[Start of Excerpted records]

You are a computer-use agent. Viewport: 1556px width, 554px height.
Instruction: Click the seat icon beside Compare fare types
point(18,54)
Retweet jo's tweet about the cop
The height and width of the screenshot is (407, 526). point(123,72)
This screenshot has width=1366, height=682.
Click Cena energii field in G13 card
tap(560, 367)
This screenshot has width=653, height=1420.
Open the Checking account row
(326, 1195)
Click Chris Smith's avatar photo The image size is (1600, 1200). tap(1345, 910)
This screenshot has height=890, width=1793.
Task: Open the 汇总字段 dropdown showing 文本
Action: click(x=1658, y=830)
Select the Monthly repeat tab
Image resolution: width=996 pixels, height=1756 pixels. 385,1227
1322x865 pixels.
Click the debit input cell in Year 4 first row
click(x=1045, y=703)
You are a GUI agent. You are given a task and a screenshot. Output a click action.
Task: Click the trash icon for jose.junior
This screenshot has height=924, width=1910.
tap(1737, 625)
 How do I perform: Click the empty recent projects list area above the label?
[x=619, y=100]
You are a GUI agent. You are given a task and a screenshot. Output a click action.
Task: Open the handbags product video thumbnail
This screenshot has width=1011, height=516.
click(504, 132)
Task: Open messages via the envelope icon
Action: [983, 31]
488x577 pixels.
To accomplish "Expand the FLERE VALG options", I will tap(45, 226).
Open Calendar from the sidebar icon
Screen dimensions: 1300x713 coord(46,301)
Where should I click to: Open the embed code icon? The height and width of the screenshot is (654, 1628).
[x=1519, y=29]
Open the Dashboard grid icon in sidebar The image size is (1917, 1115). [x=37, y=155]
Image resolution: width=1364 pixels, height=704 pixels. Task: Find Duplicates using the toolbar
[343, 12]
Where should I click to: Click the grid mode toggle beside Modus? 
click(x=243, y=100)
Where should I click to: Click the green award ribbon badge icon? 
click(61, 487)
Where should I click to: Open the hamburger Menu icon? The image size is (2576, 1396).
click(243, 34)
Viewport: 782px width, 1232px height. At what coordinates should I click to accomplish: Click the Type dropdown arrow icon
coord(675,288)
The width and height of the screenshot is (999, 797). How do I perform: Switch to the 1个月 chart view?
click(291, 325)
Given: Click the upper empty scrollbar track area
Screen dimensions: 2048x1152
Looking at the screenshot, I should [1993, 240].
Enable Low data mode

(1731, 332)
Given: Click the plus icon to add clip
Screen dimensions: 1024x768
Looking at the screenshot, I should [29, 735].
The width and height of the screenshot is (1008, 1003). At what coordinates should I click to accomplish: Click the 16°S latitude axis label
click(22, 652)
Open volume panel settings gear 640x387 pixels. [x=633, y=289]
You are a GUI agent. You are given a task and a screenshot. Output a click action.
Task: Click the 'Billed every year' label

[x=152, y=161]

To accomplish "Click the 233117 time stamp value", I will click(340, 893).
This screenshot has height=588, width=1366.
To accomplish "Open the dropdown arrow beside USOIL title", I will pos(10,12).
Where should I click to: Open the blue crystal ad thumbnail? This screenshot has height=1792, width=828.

[End of Excerpted records]

* Short exercise
Lay out the lines of the records as a Markdown table with the columns Row and Line, numbering each row. Begin at the line that contains "Viewport: 782px width, 1232px", continue through the end of the records, and leave out blank lines.

* Task solution
| Row | Line |
|---|---|
| 1 | Viewport: 782px width, 1232px height. At what coordinates should I click to accomplish: Click the Type dropdown arrow icon |
| 2 | coord(675,288) |
| 3 | The width and height of the screenshot is (999, 797). How do I perform: Switch to the 1个月 chart view? |
| 4 | click(291, 325) |
| 5 | Given: Click the upper empty scrollbar track area |
| 6 | Screen dimensions: 2048x1152 |
| 7 | Looking at the screenshot, I should [1993, 240]. |
| 8 | Enable Low data mode |
| 9 | (1731, 332) |
| 10 | Given: Click the plus icon to add clip |
| 11 | Screen dimensions: 1024x768 |
| 12 | Looking at the screenshot, I should [29, 735]. |
| 13 | The width and height of the screenshot is (1008, 1003). At what coordinates should I click to accomplish: Click the 16°S latitude axis label |
| 14 | click(22, 652) |
| 15 | Open volume panel settings gear 640x387 pixels. [x=633, y=289] |
| 16 | You are a GUI agent. You are given a task and a screenshot. Output a click action. |
| 17 | Task: Click the 'Billed every year' label |
| 18 | [x=152, y=161] |
| 19 | To accomplish "Click the 233117 time stamp value", I will click(340, 893). |
| 20 | This screenshot has height=588, width=1366. |
| 21 | To accomplish "Open the dropdown arrow beside USOIL title", I will pos(10,12). |
| 22 | Where should I click to: Open the blue crystal ad thumbnail? This screenshot has height=1792, width=828. |